El precio spot del GNL trepó hasta USD 22 por millón de BTU, más del doble del nivel observado en febrero, en un contexto atravesado por el conflicto en Medio Oriente. Esa volatilidad alteró los supuestos iniciales del proceso y dejó a la Secretaría de Energía frente a una decisión incómoda: adjudicar en condiciones inciertas o retomar el control.

La segunda opción fue la que terminó prevaleciendo. Enarsa, con casi dos décadas de experiencia en estas operaciones, ya inició gestiones para asegurar la llegada de los primeros buques en mayo.

Restricciones estructurales y dependencia estacional

Más allá del cambio de esquema, el dato de fondo no se modifica: Argentina seguirá necesitando importar entre 20 y 24 cargamentos de GNL durante el invierno. El problema no es la disponibilidad de recursos, sino la infraestructura.

La demanda residencial se dispara con las bajas temperaturas y el sistema de transporte no logra trasladar todo el gas desde las cuencas productoras hacia los centros de consumo. En ese vacío operativo, el GNL funciona como un mecanismo de respaldo para garantizar el abastecimiento, con un peso relevante también en la provisión a la industria.

Hasta el año pasado, el Estado compraba GNL a valores internacionales de entre USD 15 y USD 17 por millón de BTU y lo revendía en el mercado interno con subsidios que llevaban el precio a cerca de USD 2,7. El objetivo oficial era desarmar ese esquema. La coyuntura, sin embargo, forzó una reversión parcial.

Costos en alza y margen reducido

El nuevo escenario tiene una consecuencia directa: el costo de abastecimiento podría duplicarse. Estimaciones del sector ubican la factura del invierno 2026 en torno a USD 1.400 millones, frente a niveles significativamente menores el año anterior.

El aumento no responde a decisiones locales, sino a un contexto internacional más restrictivo. La suba de precios energéticos y la menor disponibilidad de buques encarecen la operación y reducen el margen de maniobra, tanto para el Estado como para eventuales operadores privados.

La propia licitación reflejó esa tensión. Las ofertas ajustadas, con diferencias marginales, expusieron un mercado que opera con alta incertidumbre y escaso espacio para absorber riesgos.

Un giro con implicancias políticas y regulatorias

La decisión de mantener la importación en manos del Estado introduce una señal ambigua en la estrategia energética del Gobierno. Por un lado, confirma la intención de avanzar hacia un esquema con mayor protagonismo privado. Por otro, evidencia que esa transición enfrenta límites cuando el contexto internacional se vuelve inestable.

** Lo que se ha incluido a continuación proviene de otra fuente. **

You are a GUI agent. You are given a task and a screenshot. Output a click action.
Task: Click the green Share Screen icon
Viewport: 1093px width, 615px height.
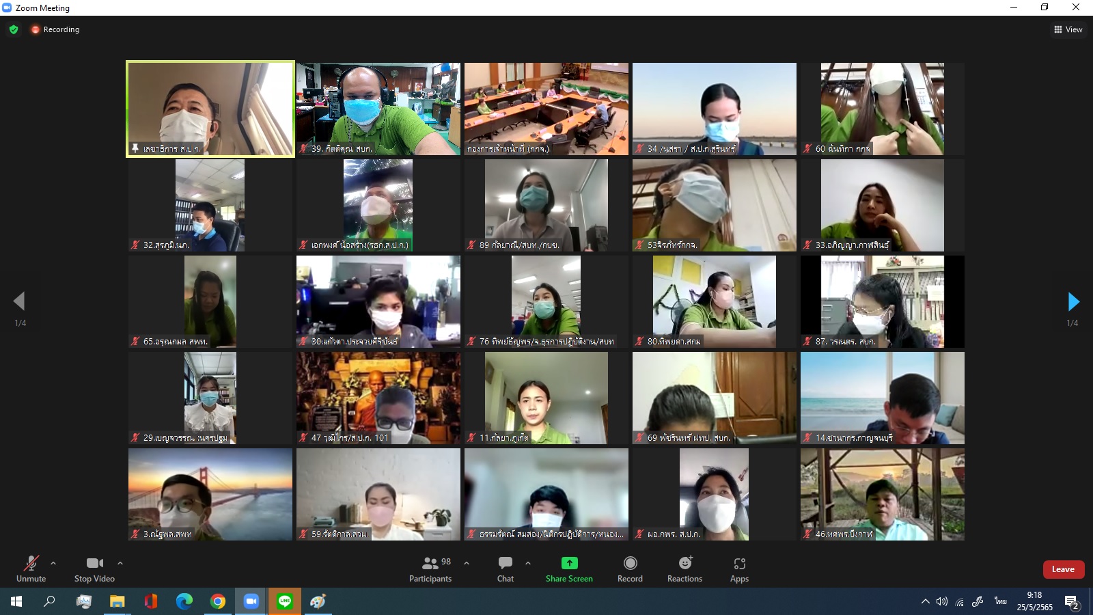pyautogui.click(x=569, y=563)
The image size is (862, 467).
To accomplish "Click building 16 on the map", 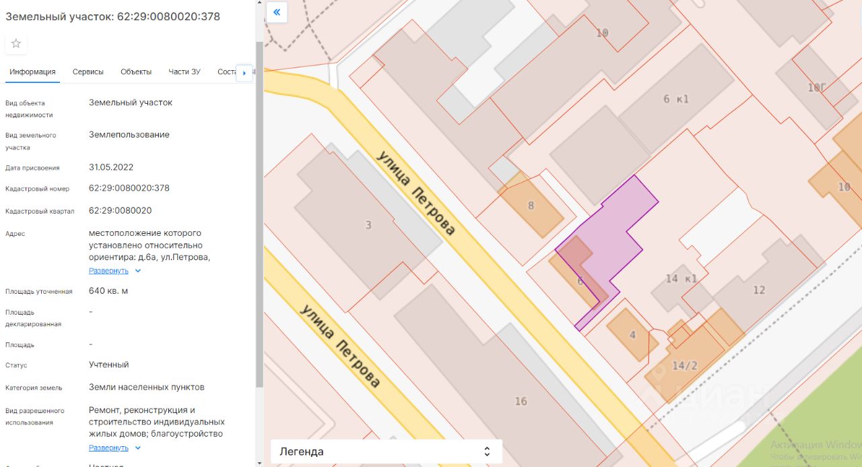I will pyautogui.click(x=520, y=400).
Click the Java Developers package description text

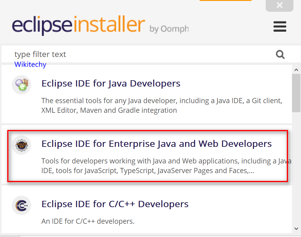(162, 105)
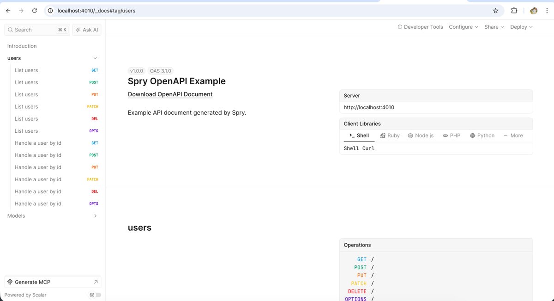Viewport: 554px width, 301px height.
Task: Open settings via the gear icon near Powered by Scalar
Action: pyautogui.click(x=91, y=295)
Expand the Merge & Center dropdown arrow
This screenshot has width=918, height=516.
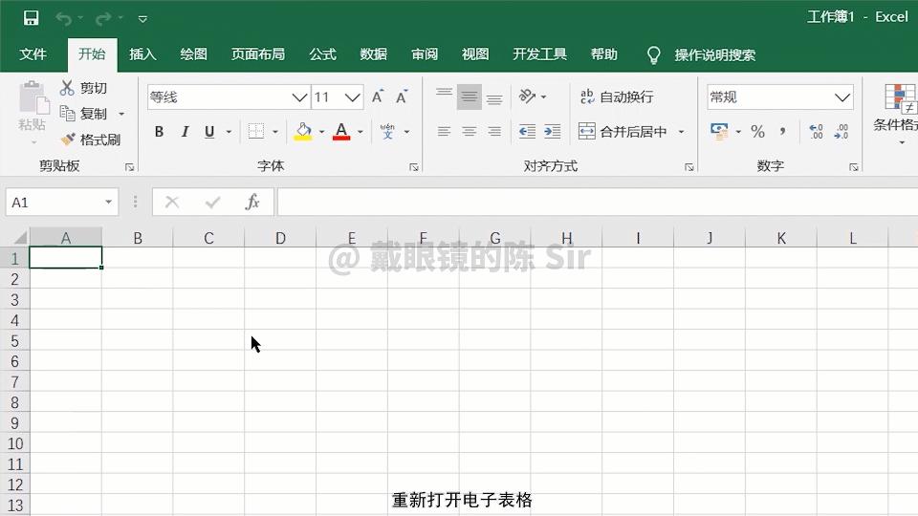click(681, 132)
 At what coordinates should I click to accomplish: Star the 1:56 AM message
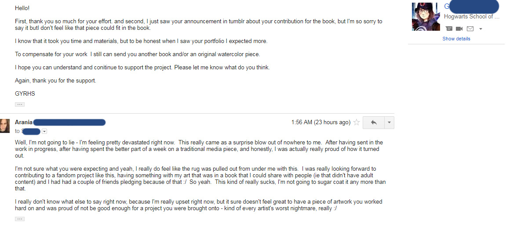(x=357, y=122)
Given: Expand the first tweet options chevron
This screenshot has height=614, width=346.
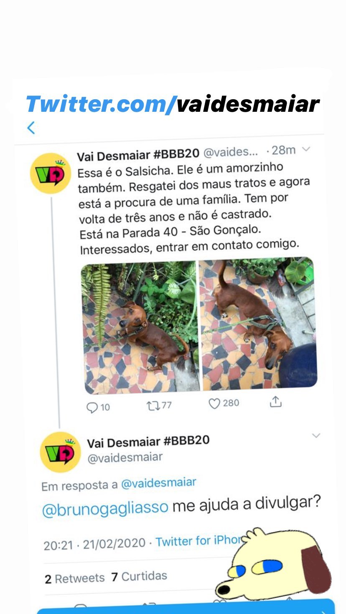Looking at the screenshot, I should tap(306, 149).
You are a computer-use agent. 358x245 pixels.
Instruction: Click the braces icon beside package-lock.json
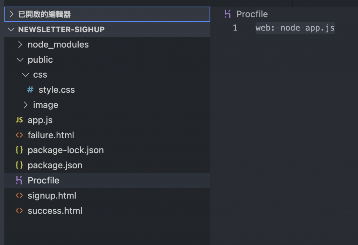(19, 150)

El cambio también impacta en la relación con el sector energético. Las empresas que participaron del proceso quedaron frente a un escenario donde la definición no dependió exclusivamente de la competitividad de sus ofertas, sino de variables externas que reconfiguraron la ecuación.

Tiempos ajustados y un esquema en revisión

Con el invierno en puerta, la prioridad pasa por garantizar el abastecimiento. Enarsa ya se mueve para asegurar los primeros cargamentos, mientras la Secretaría de Energía revisa costos y condiciones del proceso.

El esquema que el Gobierno buscaba implementar —con contratos anuales y riesgo transferido al sector privado— queda, por ahora, postergado hacia 2027. La experiencia de este año funcionará como testeo de los límites reales de esa estrategia.

La política energética entra así en una zona de transición. Entre la necesidad de asegurar suministro y la intención de redefinir el rol del Estado, el equilibrio todavía no está cerrado.